━━ Available data
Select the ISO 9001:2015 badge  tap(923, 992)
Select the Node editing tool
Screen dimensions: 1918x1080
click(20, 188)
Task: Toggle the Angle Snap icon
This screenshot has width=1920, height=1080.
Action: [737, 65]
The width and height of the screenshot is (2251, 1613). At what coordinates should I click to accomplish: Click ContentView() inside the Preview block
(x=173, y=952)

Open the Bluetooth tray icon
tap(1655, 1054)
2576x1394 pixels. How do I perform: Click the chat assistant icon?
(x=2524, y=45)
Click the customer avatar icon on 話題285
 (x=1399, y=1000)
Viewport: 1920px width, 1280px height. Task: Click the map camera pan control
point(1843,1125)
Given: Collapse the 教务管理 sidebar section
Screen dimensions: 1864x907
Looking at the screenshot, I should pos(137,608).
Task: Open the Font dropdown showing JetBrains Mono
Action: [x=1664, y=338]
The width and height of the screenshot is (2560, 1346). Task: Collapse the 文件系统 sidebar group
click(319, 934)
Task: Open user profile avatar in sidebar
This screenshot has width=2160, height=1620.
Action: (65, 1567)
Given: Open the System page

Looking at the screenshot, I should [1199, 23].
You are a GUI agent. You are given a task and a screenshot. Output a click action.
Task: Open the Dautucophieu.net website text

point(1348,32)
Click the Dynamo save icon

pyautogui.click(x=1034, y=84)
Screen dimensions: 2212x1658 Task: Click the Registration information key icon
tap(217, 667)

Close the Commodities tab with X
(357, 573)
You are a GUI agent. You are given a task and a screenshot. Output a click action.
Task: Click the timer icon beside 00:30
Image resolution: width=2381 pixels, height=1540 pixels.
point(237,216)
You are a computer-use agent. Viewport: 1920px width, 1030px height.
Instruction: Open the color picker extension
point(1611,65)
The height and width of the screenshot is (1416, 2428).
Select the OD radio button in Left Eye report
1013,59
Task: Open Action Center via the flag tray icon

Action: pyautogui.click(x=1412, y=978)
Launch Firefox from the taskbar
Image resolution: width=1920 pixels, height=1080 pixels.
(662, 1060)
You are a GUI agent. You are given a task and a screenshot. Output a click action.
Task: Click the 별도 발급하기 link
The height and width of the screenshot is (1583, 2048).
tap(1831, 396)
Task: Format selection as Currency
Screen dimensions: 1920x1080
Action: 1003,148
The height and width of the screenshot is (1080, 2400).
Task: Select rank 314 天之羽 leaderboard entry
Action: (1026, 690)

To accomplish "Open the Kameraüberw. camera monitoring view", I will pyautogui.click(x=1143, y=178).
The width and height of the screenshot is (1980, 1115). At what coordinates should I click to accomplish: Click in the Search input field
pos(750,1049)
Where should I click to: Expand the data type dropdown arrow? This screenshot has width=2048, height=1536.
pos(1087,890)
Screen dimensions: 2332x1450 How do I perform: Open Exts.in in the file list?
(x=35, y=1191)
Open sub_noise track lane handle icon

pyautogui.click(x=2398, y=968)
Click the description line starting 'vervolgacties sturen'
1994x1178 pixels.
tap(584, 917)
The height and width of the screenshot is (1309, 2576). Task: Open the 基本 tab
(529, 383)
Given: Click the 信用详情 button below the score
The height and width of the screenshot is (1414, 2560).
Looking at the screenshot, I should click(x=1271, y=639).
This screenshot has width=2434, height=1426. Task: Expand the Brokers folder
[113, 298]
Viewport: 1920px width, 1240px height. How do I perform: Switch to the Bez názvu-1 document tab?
━━━━
#### Work to complete:
Set down the entries verbatim, leaving none out.

#### Response to the exercise:
Select the ISO 9001:2015 badge  tap(923, 992)
Select the Node editing tool
Screen dimensions: 1918x1080
click(20, 188)
Task: Toggle the Angle Snap icon
This screenshot has width=1920, height=1080.
Action: [737, 65]
The width and height of the screenshot is (2251, 1613). At what coordinates should I click to accomplish: Click ContentView() inside the Preview block
(x=173, y=952)

Open the Bluetooth tray icon
tap(1655, 1054)
2576x1394 pixels. How do I perform: Click the chat assistant icon?
(x=2524, y=45)
Click the customer avatar icon on 話題285
 (x=1399, y=1000)
Viewport: 1920px width, 1280px height. Task: Click the map camera pan control
point(1843,1125)
Given: Collapse the 教务管理 sidebar section
Screen dimensions: 1864x907
Looking at the screenshot, I should pos(137,608).
Task: Open the Font dropdown showing JetBrains Mono
Action: [x=1664, y=338]
The width and height of the screenshot is (2560, 1346). Task: Collapse the 文件系统 sidebar group
click(319, 934)
Task: Open user profile avatar in sidebar
This screenshot has width=2160, height=1620.
Action: (65, 1567)
Given: Open the System page

Looking at the screenshot, I should [1199, 23].
You are a GUI agent. You are given a task and a screenshot. Output a click action.
Task: Open the Dautucophieu.net website text

point(1348,32)
Click the Dynamo save icon

pyautogui.click(x=1034, y=84)
Screen dimensions: 2212x1658 Task: Click the Registration information key icon
tap(217, 667)

Close the Commodities tab with X
(357, 573)
You are a GUI agent. You are given a task and a screenshot. Output a click action.
Task: Click the timer icon beside 00:30
Image resolution: width=2381 pixels, height=1540 pixels.
point(237,216)
You are a computer-use agent. Viewport: 1920px width, 1030px height.
Instruction: Open the color picker extension
point(1611,65)
The height and width of the screenshot is (1416, 2428).
Select the OD radio button in Left Eye report
1013,59
Task: Open Action Center via the flag tray icon

Action: pyautogui.click(x=1412, y=978)
Launch Firefox from the taskbar
Image resolution: width=1920 pixels, height=1080 pixels.
(662, 1060)
You are a GUI agent. You are given a task and a screenshot. Output a click action.
Task: Click the 별도 발급하기 link
The height and width of the screenshot is (1583, 2048).
tap(1831, 396)
Task: Format selection as Currency
Screen dimensions: 1920x1080
Action: 1003,148
The height and width of the screenshot is (1080, 2400).
Task: Select rank 314 天之羽 leaderboard entry
Action: (1026, 690)

To accomplish "Open the Kameraüberw. camera monitoring view", I will pyautogui.click(x=1143, y=178).
The width and height of the screenshot is (1980, 1115). At what coordinates should I click to accomplish: Click in the Search input field
pos(750,1049)
Where should I click to: Expand the data type dropdown arrow? This screenshot has width=2048, height=1536.
pos(1087,890)
Screen dimensions: 2332x1450 How do I perform: Open Exts.in in the file list?
(x=35, y=1191)
Open sub_noise track lane handle icon

pyautogui.click(x=2398, y=968)
Click the description line starting 'vervolgacties sturen'
1994x1178 pixels.
tap(584, 917)
The height and width of the screenshot is (1309, 2576). Task: Open the 基本 tab
(529, 383)
Given: Click the 信用详情 button below the score
The height and width of the screenshot is (1414, 2560).
Looking at the screenshot, I should click(x=1271, y=639).
This screenshot has width=2434, height=1426. Task: Expand the Brokers folder
[113, 298]
Viewport: 1920px width, 1240px height. How do I perform: Switch to the Bez názvu-1 document tab?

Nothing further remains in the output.